At Wikipedia we have long articles containing many images, some of which need a lot of detail and others which will be scrolled past or missed entirely. We’re looking into lazy-loading, alternate formats such as WebP, and other ways to balance display density vs network speed.

I noticed that VP9 supports scaling of reference frames from different resolutions, so a frame that changes video resolution doesn’t have to be a key frame.

This means that a VP9-based still image format (unlike VP8-based WebP) could encode multiple resolutions to be loaded and decoded progressively, at each step encoding only the differences from the previous resolution level.

So to load an image at 2x “Retina” display density, we’d load up a series of smaller, lower density frames, decoding and updating the display until reaching the full size (say, 640×360). If the user scrolls away before we reach 2x, we can simply stop loading — and if they scroll back, we can pick up right where we left off.

I tried hacking up vpxenc to accept a stream of concatenated PNG images as input, and it seems plausible…

Demo page with a few sample images (not yet optimized for network load; requires Firefox or Chrome):
https://media-streaming.wmflabs.org/pic9/

Compared to loading a series of intra-coded JPEG or WebP images, the total data payload to reach resolution X is significantly smaller. Compared against only loading the final resolution in WebP or JPEG, without any attempt at tuning I found my total payloads with VP9 to be about halfway between the two formats, and with tuning I can probably beat WebP.

Currently the demo loads the entire .webm file containing frames up to 4x resolution, seeking to the frame with the target density. Eventually I’ll try repacking the frames into separately loadable files which can be fed into Media Source Extensions or decoded via JavaScript… That should prevent buffering of unused high resolution frames.

Some issues:

Changing resolutions always forces a keyframe unless doing single-pass encoding with frame lag set to 1. This is not super obvious, but is neatly enforced in encoder_set_config in vp9_cx_iface.h! Use –passes=1 –lag-in-frames=1 options to vpxenc.

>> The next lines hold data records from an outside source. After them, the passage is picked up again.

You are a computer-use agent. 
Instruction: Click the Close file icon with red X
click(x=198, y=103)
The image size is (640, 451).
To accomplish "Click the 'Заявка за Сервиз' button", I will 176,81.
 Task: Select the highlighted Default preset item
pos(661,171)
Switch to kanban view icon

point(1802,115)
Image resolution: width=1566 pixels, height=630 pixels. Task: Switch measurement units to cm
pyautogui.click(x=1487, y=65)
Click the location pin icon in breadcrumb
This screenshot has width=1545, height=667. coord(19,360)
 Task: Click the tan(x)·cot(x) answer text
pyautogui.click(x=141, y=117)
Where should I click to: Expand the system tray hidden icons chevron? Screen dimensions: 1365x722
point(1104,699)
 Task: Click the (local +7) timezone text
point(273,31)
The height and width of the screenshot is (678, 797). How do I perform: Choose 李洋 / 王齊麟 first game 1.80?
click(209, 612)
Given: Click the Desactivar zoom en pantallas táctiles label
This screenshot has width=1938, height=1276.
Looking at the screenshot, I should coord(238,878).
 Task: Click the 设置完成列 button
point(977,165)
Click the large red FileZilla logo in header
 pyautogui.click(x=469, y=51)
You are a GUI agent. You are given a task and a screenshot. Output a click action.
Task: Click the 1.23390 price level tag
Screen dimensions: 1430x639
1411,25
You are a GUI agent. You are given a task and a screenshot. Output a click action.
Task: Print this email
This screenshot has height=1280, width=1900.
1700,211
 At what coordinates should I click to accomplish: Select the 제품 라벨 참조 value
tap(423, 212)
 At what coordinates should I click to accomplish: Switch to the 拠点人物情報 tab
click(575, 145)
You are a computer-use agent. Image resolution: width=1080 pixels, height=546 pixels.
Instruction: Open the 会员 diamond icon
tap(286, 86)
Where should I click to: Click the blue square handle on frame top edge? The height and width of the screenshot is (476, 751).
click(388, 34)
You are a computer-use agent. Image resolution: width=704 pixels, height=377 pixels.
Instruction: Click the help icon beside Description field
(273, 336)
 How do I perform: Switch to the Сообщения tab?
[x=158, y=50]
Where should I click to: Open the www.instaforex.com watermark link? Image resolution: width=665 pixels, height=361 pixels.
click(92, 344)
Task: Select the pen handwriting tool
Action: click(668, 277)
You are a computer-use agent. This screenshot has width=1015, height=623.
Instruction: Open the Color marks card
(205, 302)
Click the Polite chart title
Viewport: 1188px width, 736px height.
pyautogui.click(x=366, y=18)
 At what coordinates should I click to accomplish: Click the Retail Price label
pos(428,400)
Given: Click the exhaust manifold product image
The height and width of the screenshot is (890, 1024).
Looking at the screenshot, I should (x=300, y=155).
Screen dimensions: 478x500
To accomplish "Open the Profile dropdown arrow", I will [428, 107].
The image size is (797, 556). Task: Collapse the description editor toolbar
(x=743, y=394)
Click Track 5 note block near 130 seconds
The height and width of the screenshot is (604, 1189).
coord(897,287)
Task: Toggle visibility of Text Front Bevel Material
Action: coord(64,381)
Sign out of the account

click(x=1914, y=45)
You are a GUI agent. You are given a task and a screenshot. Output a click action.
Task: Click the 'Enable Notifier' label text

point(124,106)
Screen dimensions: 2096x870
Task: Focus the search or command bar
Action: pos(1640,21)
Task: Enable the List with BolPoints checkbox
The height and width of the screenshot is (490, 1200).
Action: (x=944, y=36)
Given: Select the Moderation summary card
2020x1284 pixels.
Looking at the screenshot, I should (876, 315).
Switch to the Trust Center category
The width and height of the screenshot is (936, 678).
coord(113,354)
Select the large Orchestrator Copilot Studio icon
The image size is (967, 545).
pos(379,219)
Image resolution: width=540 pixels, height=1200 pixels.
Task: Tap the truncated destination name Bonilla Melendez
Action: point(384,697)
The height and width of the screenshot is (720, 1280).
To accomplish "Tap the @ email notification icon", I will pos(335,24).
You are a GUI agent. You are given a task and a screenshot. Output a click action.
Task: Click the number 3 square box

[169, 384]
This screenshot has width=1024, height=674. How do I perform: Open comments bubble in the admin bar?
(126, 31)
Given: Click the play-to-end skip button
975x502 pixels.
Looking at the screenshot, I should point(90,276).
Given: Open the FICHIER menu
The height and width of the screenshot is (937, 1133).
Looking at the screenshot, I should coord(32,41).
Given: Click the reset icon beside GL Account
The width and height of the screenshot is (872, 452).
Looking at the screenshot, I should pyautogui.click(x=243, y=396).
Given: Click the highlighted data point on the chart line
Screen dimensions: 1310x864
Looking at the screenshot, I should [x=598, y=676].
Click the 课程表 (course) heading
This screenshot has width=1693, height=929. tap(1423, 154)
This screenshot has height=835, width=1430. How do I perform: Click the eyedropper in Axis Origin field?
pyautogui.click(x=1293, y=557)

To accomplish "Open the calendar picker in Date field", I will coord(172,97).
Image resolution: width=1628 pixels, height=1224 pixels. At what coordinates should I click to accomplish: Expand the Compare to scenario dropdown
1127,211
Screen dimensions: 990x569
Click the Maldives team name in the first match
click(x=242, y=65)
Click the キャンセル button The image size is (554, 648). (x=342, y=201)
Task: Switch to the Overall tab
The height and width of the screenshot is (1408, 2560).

Keyframes are also forced if width/height go above the “initial” width/height, so I had to start the encode with a stub frame of the largest size (solid color, so still compact). I’m a bit unclear on whether there’s any other way to force the ‘initial’ frame size to be larger, or if I just have to encode one frame at the large size…

There’s also a validity check on resized frames that forces a keyframe if the new frame is twice or more the size of the reference frame. I used smaller than 2x steps to work around this (tested with steps at 1/8, 1/6, 1/4, 1/2, 2/3, 1, 3/2, 2, 3, 4x of the base resolution).

I had to force updates of the golden & altref on every frame to make sure every frame ref’d against the previous, or the decoder would reject the output. –min-gf-interval=1 isn’t enough; I hacked vpxenc to set the flags on the frame encode to VP8_EFLAG_FORCE_GF | VP8_EFLAG_FORCE_ARF.

I’m having trouble loading the VP9 webm files in Chrome on Android; I’m not sure if this is because I’m doing something too “extreme” for the decoder on my Nexus 5x or if something else is wrong…

Scaling video playback on slow and fast CPUs in ogv.js

Video playback has different performance challenges at different scales, and mobile devices are a great place to see that in action. Nowhere is this more evident than in the iPhone/iPad lineup, where the same iOS 9.3 runs across several years worth of models with a huge variance in CPU speeds…

In ogv.js 1.1.2 I’ve got the threading using up to 3 threads at maximum utilization (iOS devices so far have only 2 cores): main thread, video decode thread, and audio decode thread. Handling of the decoded frames or audio packets is serialized through the main thread, where the player logic drives the demuxer, audio output, and frame blitting.

On the latest iPad Pro 9.7″, advertising “desktop-class performance”, I can play back the Blender sci-fi short Tears of Steel comfortably at 1080p24 in Ogg Theora:


The performance graph shows frames consistently on time (blue line is near the red target line) and a fair amount of headroom on the video decode thread (cyan) with a tiny amount of time spent on the audio thread (green) and main thread (black).

At this and higher resolutions, everything is dominated by video decode time — if we can keep up with it we’re golden, but if we get behind everything would ssllooww ddoownn badly.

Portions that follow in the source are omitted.